### Extracted information
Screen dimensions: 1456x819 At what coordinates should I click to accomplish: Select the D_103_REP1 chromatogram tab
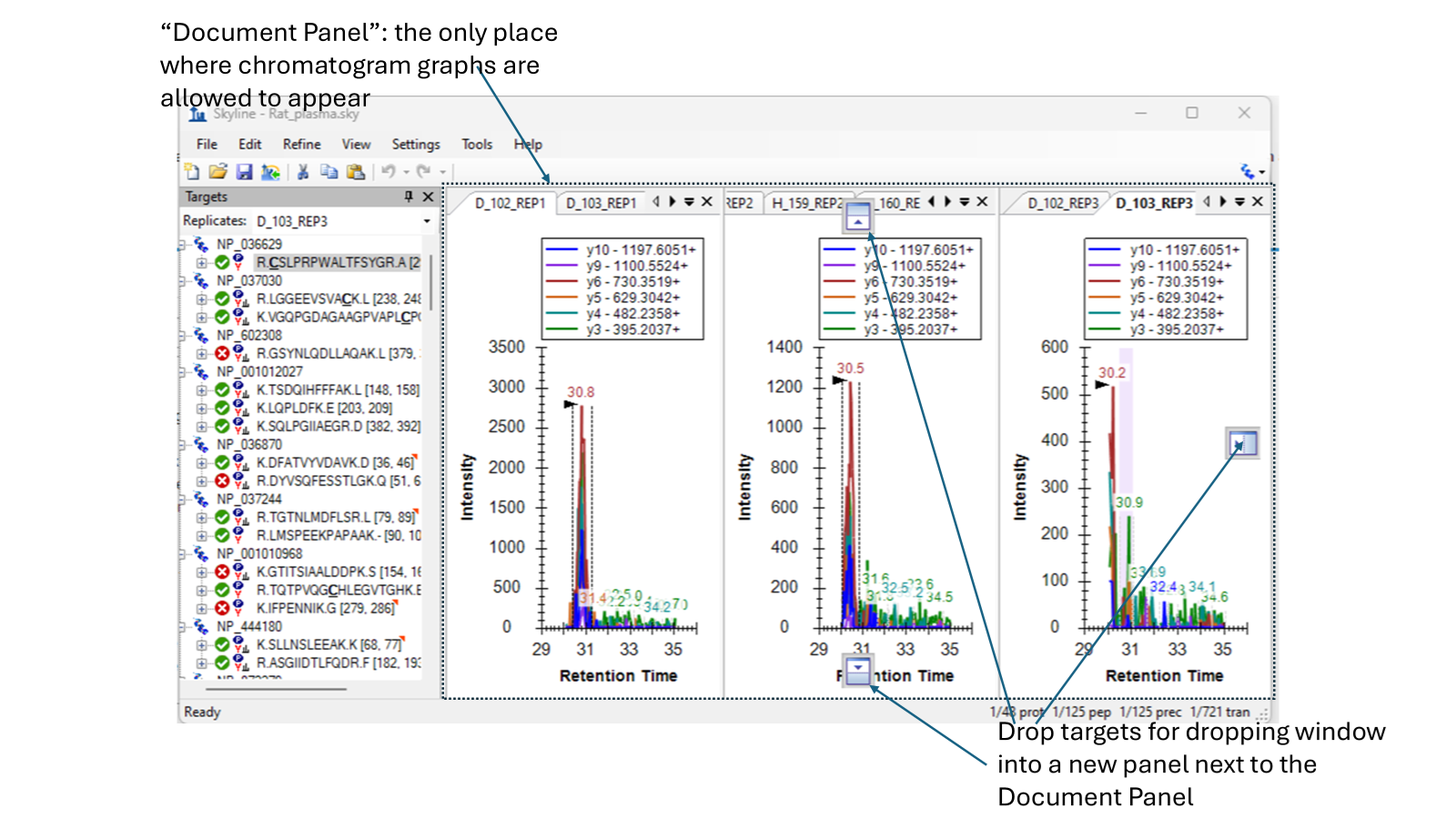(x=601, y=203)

* * *

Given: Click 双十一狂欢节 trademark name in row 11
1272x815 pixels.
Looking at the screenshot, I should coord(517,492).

### Problem
Copy out every line of the data above in which the word "should" appears.

### Result for this exercise
Screen dimensions: 1456x819 At what coordinates should I click to accomplish: Select the D_103_REP1 chromatogram tab
Looking at the screenshot, I should coord(517,492).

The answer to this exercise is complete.